About this task –
Copy out everything from the line containing "Identify the location of double-chevron-back-icon." down to the line containing "center [202, 296].", putting "position" wherever "location" appears and leaving the rest unchanged.
--
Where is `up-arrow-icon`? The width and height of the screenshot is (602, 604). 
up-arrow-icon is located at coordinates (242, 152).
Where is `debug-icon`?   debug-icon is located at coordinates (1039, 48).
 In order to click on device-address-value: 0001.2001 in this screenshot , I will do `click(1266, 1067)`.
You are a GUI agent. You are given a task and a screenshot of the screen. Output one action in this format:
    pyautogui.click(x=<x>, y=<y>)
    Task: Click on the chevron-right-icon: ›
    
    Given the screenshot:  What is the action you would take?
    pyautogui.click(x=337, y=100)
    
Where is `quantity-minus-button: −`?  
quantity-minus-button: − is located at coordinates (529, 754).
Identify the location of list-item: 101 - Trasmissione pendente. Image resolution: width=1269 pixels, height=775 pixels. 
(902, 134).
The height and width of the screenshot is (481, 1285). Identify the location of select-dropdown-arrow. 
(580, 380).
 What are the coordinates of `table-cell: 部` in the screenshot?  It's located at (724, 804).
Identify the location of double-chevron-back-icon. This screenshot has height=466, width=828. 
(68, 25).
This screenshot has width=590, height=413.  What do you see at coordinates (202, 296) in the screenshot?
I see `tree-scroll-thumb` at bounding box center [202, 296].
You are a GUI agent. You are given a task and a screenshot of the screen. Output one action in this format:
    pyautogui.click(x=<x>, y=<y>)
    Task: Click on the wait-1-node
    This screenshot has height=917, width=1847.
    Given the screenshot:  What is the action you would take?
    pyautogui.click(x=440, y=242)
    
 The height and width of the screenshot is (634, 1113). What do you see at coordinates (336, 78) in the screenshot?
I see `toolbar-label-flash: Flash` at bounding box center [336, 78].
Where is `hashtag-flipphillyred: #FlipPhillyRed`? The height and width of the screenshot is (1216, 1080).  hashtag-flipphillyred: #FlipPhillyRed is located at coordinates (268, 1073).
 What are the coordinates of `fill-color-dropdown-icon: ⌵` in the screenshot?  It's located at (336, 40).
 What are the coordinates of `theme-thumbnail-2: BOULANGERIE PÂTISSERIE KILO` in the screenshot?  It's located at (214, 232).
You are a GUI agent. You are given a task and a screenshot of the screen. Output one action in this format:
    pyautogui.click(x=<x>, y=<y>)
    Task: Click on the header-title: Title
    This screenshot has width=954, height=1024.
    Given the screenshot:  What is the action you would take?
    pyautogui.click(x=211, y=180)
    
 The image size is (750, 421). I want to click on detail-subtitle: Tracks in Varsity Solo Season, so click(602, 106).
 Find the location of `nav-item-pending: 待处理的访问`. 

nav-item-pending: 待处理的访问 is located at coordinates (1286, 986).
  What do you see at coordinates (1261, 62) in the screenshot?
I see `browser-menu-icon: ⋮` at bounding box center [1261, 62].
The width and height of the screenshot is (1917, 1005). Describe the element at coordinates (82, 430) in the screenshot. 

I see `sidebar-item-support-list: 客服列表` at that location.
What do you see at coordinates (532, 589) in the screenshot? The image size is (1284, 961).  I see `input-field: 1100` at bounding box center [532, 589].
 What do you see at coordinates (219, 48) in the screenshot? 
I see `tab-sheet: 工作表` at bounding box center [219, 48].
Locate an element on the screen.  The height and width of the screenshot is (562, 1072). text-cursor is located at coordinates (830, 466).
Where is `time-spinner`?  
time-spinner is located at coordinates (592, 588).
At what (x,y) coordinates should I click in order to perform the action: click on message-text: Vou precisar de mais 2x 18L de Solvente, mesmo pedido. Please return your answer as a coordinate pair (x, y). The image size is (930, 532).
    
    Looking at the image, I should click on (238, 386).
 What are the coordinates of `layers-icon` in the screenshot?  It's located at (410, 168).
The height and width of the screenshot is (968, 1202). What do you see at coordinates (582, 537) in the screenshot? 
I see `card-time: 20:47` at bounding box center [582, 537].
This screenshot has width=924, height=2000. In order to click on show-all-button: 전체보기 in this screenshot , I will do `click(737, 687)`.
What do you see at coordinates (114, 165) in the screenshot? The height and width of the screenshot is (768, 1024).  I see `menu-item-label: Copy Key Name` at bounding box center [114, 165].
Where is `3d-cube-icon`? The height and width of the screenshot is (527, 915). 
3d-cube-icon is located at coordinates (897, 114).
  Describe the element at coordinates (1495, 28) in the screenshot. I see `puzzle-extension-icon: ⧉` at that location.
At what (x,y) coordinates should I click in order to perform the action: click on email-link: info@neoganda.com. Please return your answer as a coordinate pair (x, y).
--
Answer to the problem –
Identify the position of double-chevron-back-icon. This screenshot has height=466, width=828. 
(68, 25).
This screenshot has width=590, height=413.  What do you see at coordinates (202, 296) in the screenshot?
I see `tree-scroll-thumb` at bounding box center [202, 296].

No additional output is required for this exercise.